Each line below from the one containing "Press (290, 2462)" through the one containing "http://support.google.com/chrome/answer/95647?hl=es (323, 2126)" should be output exactly as it stands, and no other line should appear.

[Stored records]
== Segment start ==

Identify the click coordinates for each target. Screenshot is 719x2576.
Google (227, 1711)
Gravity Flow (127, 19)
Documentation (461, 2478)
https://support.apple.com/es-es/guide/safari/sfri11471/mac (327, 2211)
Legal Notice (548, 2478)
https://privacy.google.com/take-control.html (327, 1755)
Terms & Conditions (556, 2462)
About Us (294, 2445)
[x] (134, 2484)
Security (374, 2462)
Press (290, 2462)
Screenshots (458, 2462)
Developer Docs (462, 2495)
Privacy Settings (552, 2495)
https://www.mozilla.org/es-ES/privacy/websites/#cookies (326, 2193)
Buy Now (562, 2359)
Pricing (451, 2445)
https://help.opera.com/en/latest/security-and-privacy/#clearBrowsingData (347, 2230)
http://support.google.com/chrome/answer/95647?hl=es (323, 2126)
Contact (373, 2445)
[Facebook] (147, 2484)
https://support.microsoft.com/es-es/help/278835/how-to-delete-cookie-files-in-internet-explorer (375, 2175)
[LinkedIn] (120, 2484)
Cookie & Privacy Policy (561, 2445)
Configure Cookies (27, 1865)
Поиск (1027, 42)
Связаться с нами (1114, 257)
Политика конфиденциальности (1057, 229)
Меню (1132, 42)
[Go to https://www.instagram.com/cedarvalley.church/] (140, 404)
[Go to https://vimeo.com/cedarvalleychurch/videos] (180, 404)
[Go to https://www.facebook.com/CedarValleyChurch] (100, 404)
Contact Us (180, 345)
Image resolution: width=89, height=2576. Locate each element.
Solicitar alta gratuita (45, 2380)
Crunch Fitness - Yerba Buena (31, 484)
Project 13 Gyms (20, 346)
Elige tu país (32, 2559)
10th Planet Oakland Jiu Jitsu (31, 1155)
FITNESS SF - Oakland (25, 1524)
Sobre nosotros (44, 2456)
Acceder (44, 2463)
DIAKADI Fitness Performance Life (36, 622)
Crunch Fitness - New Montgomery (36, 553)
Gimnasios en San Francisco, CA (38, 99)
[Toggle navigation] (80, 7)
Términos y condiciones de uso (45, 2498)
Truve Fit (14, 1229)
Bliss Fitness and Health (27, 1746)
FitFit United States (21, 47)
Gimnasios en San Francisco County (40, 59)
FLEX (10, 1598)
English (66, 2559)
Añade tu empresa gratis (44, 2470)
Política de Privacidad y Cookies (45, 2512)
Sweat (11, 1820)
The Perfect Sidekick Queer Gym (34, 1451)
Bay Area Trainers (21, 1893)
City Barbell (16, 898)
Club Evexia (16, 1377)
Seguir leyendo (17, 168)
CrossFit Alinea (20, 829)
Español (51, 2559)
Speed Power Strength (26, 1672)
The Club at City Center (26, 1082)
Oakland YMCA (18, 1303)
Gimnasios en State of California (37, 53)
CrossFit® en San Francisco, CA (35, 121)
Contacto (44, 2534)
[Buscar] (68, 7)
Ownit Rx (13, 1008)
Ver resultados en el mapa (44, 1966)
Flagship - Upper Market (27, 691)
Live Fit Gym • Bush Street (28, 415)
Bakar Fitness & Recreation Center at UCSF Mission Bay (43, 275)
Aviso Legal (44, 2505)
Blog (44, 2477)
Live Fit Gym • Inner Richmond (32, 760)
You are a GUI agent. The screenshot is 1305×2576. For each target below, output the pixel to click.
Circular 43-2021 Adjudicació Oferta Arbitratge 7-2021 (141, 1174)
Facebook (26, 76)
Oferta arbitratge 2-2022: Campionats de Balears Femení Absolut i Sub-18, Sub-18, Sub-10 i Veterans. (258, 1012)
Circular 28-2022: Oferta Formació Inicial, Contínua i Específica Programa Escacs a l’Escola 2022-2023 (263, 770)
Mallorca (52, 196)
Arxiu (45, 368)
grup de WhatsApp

== Segment end ==

Written answer =
Press (290, 2462)
Screenshots (458, 2462)
Developer Docs (462, 2495)
Privacy Settings (552, 2495)
https://www.mozilla.org/es-ES/privacy/websites/#cookies (326, 2193)
Buy Now (562, 2359)
Pricing (451, 2445)
https://help.opera.com/en/latest/security-and-privacy/#clearBrowsingData (347, 2230)
http://support.google.com/chrome/answer/95647?hl=es (323, 2126)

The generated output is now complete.